Tarefa 1: Segundo o texto em estudo, qual é a profissão de Márcio?
Tarefa 2: Liste, por favor, todos os verbos da frase do texto em estudo que começa com "Agride".

Texto em estudo:
= = = = = = =

Perguntado a respeito, disparou: “você acha que vou me preocupar com CPI? Tá de
brincadeira”. São cenas repugnantes de um governo errático. A orfandade em
massa de famílias brasileiras merece mais respeito e a devida responsabilização
legal pelas imprudências cometidas. O presidente que afrontou à Constituição,
prevaricou descaradamente e vilipendiou as tarefas que eram natas do seu cargo
terá de responder pelos erros. No fundo sabe dos riscos que lhe pesam sobre a
cabeça daqui por diante. Mesmo em Cortes internacionais ele já foi arrolado em
processos como homicida. Um predador abjeto, que vê cada cidadão como mero
eleitor para lhe garantir mandato, pode não ter qualquer complacência para com
os semelhantes, mas, cedo ou tarde, pagará o preço por tanto desaforo. Márcio,
o taxista inconformado, que em seu pungente depoimento representou a angústia
de milhões, lembrou a razão dessa luta: “a gente está falando de vidas, de
pessoas que morreram, sabe? Quem fala que é circo é porque não se importa com
as pessoas que morreram. Então, eles são os verdadeiros palhaços, não somos
nós. Desculpem. A dor continua por tudo que veio depois. Por cada deboche, cada
sorriso, cada ironia”. Como Márcio, tantos outros brasileiros dão rosto a essa
tenebrosa catástrofe. Não são meros números, estatísticas. Não deveriam ouvir
simplesmente o “E daí? Morreu? É da vida”. Agride, machuca, dilacera,
barbariza. Apenas monstros agem assim.

= = = = = = =

Registros apresentados:
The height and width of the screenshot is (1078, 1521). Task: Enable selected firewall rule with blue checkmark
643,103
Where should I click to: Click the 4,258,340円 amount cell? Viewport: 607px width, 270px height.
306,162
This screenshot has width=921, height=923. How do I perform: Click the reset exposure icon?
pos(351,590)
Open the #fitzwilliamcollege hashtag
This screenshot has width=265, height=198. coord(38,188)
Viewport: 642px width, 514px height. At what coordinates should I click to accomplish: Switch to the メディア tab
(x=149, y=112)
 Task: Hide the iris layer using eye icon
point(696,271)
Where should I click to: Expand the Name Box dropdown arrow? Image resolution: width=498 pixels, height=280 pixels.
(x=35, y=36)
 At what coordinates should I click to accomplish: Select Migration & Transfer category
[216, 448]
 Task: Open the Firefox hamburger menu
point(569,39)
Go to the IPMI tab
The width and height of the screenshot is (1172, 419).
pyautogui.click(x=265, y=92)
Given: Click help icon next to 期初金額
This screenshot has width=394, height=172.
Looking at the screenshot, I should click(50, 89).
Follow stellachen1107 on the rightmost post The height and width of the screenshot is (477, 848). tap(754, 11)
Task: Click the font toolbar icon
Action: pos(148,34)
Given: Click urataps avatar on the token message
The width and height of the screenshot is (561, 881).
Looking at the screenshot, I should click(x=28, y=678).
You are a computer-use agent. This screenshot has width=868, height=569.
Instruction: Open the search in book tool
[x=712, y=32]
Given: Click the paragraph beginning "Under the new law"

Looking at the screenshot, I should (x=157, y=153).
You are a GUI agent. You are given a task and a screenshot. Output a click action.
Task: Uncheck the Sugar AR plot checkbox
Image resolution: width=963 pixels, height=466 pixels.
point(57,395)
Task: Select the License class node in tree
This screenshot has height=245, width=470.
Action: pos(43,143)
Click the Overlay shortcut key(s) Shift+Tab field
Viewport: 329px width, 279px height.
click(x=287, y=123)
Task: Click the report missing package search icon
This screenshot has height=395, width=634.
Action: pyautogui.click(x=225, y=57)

= = = = = = =

Resposta esperada 1: Márcio é taxista.

Resposta esperada 2: Agride, machuca, dilacera, barbariza.